§ **Task directions**
Using the records below, write out only the lines from the line containing "Task: Open the ChipScope taskbar icon" up to and including the line containing "755x481 pixels.", exactly, with no pictures.

§ **Available records**
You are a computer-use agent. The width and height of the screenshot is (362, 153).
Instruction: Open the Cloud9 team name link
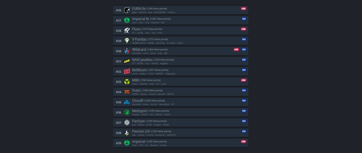point(137,101)
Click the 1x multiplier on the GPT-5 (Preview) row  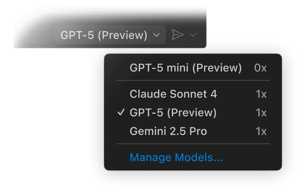261,112
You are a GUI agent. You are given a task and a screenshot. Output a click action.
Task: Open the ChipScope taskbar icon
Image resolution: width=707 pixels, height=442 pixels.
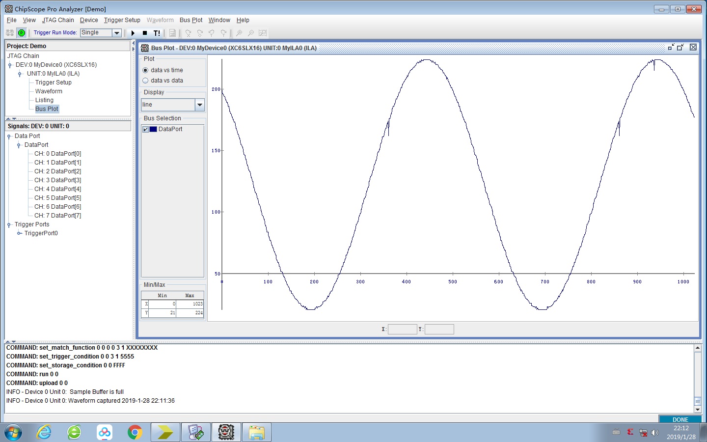226,432
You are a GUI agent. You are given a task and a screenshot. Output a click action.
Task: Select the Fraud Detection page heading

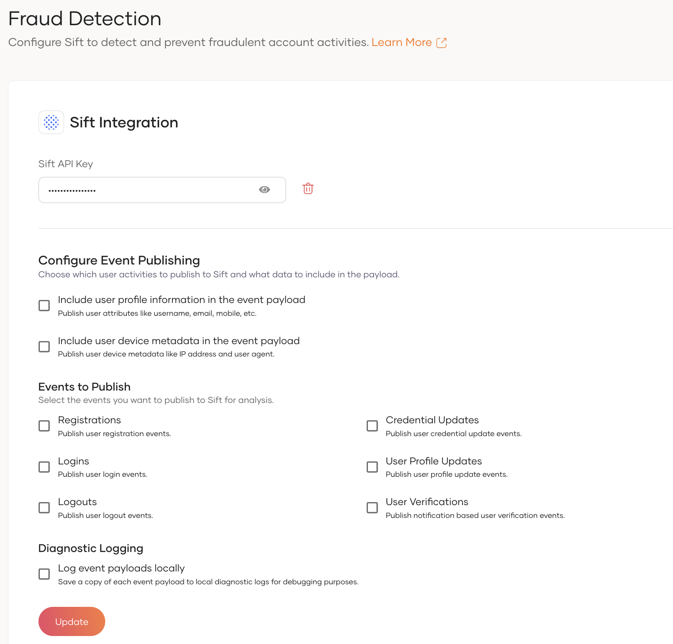point(84,19)
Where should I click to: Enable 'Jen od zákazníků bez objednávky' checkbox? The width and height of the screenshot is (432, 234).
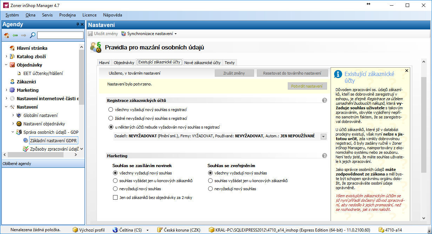tap(115, 198)
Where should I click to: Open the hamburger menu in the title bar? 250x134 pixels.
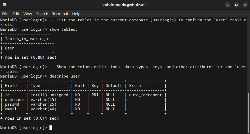5,5
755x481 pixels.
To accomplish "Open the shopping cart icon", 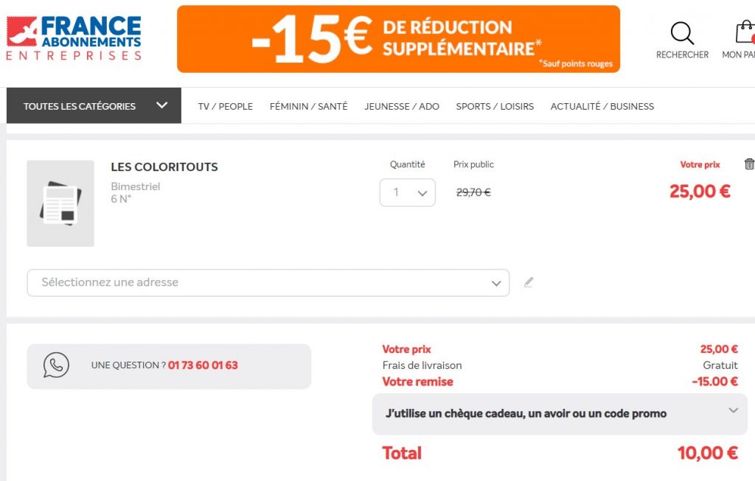I will [745, 33].
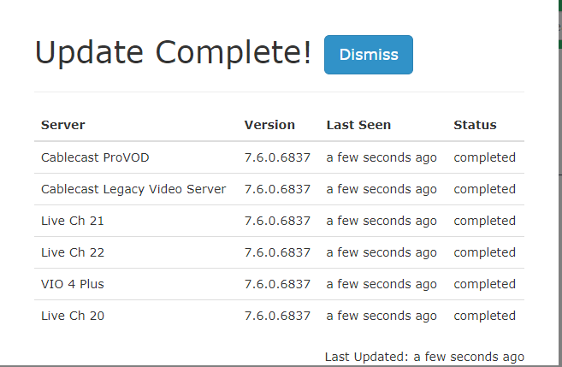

§ **Expected answer**
Task: Open the ChipScope taskbar icon
Image resolution: width=707 pixels, height=442 pixels.
226,432
You are a GUI agent. You are given a task and a screenshot. Output a click action.
Task: Select the Fraud Detection page heading

point(84,19)
Where should I click to: Enable 'Jen od zákazníků bez objednávky' checkbox? The width and height of the screenshot is (432, 234).
tap(115, 198)
Where should I click to: Open the hamburger menu in the title bar? 250x134 pixels.
5,5
755x481 pixels.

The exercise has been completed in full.